Quand on distingue ensuite les familles adoptives comme une forme de famille à part, on viole ouvertement les principes du droit civil : l’adoption plénière, par exemple, efface la filiation antérieure, le registre d’état civil est modifié de sorte que l’enfant adopté est désormais réputé être né de ses mère et père adoptifs. Les positivistes au front bas ne comprennent évidemment rien aux montages du droit et pour eux ces « fictions » sont incompréhensibles. Mais ce sont des fictions qui font tenir la société debout et qui s’appellent encore des institutions – l’institution étant justement ce qui nous fait nous tenir debout.
Venons-en à la famille dite « homoparentale ». Précisons d’abord que cette question n’a rien à voir avec celle de l’homosexualité. Cette dernière renvoie aux modes de fixation de la libido et donc n’a rien à faire avec le droit civil. Dans ce domaine, la loi n’intervient que lorsqu’il s’agit de la protection des mineurs, mais exactement comme elle intervient pour protéger les mineurs de relations hétérosexuelles. Que l’on préfère avoir du plaisir seul, avec une personne d’un autre sexe, une personne du même sexe ou un nombre plus élevés de personnes de sexes différents, tout cela concerne l’intimité et n’a nulle besoin ni de sanctification ni d’interdiction légales dès lors que ne sont en jeu que des adultes consentants. Qu’on ait abrogé les lois réprimant l’homosexualité, lois qui ne dataient que de 1919 et avaient été renforcées par Pétain, c’est évidemment une excellente chose. Les États des États-Unis disposaient (et disposent encore pour certains d’entre eux) de « sodomy statutes », lois qui punissaient les pratiques sexuelles « déviantes », orales ou anales, même entre adultes consentants de sexe différents : le libéralisme économique s’accompagnait d’un puritanisme inquisitorial de la pire espèce. Le Royaume Uni a longtemps persécuté les homosexuels et c’est en France qu’Oscar Wilde a trouvé refuge à sa sortie de prison. Au contraire, la révolution française s’était interdit de légiférer dans le domaine de l’intime – si on met ente parenthèse quelques décennies du XXe siècle. Et c’est à cette inspiration authentiquement libérale que l’on est revenu à partir de 1981. Les « orientations sexuelles », comme on dit fort mal aujourd’hui, ne sont ni des objets des sciences naturelles, ni des objets du droit.

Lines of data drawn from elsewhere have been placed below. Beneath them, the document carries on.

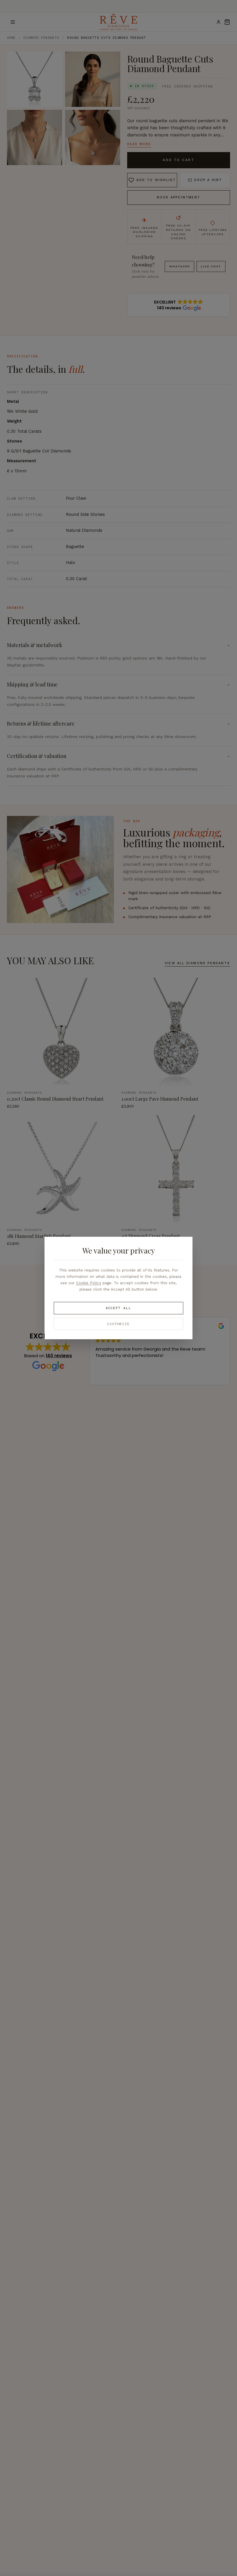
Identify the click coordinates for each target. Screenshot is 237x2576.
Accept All (118, 1308)
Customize (118, 1324)
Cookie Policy (88, 1282)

Cependant, la liberté individuelle dans le domaine intime n’a pas nécessairement à trouver des sanctions légales. Du point de vue du droit civil, le mariage n’est pas une affaire de sexualité, mais un dispositif organisant « l’institution de la vie » et les règles de transmission des biens. Mais comme tous les enfants ne se font pas pendant le mariage, il y a longtemps qu’on a trouvé des arrangements, notamment avec la reconnaissance des « enfants naturels » par leurs pères, l’existence légale d’un statut nommé « concubinage notoire » (reconnu par l’administration bien avant qu’on ait inventé le PACS) et les diverses améliorations législatives qui ont été apportées au cours de quarante dernières années. Hegel n’était pas parvenu à faire reconnaître à égalité Ludwig, le fils qu’il avait eu de sa logeuse et ses enfants légitimes. Il n’aurait plus les mêmes difficultés aujourd’hui. Dans tous les cas, la loi permet de ramener les exceptions sous le régime général de la filiation père-mère-enfant.
Avec l’introduction de l’homoparentalité, on change radicalement de registre, puisque la légalisation de cette nouvelle forme de « famille » signifierait qu’un enfant peut être le fils de deux femmes ou de deux hommes. Avant de prendre des positions tranchées et catégoriques, soit en faveur de l’homoparentalité au nom de la liberté, du progrès, de la non-discrimination, ou que sais-je encore, soit contre au nom de l’ordre social, moral ou ce que l’on veut, on devrait commencer par réfléchir sérieusement, car il s’agit de ce qui ordonne toutes les sociétés humaines depuis les débuts de l’humanité et non de la satisfaction des revendications d’une minorité, même fort bruyante. Il s’agit au fond de la question : qu’est-ce qu’être un homme ? Rien de moins. Dans A brave new world, Huxley liait, fort pertinemment, « l’avènement du meilleur des mondes » à la destruction du lien de parenté, la conception des enfants se faisant désormais entièrement dans des usines de production qui permettaient de trier les « alpha plus » et les « epsilons ». La dystopie ne remplace pas l’analyse conceptuelle, mais, ici, elle met le doigt sur le plus important : la suppression de la filiation père-mère-enfant supprime à terme la possibilité pour les humains de s’installer dans une généalogie. Le grand idéal du libéralisme de marché, c’est l’homme qui se fait tout seul, le self made man, et c’est lui qui se profile à l’horizon.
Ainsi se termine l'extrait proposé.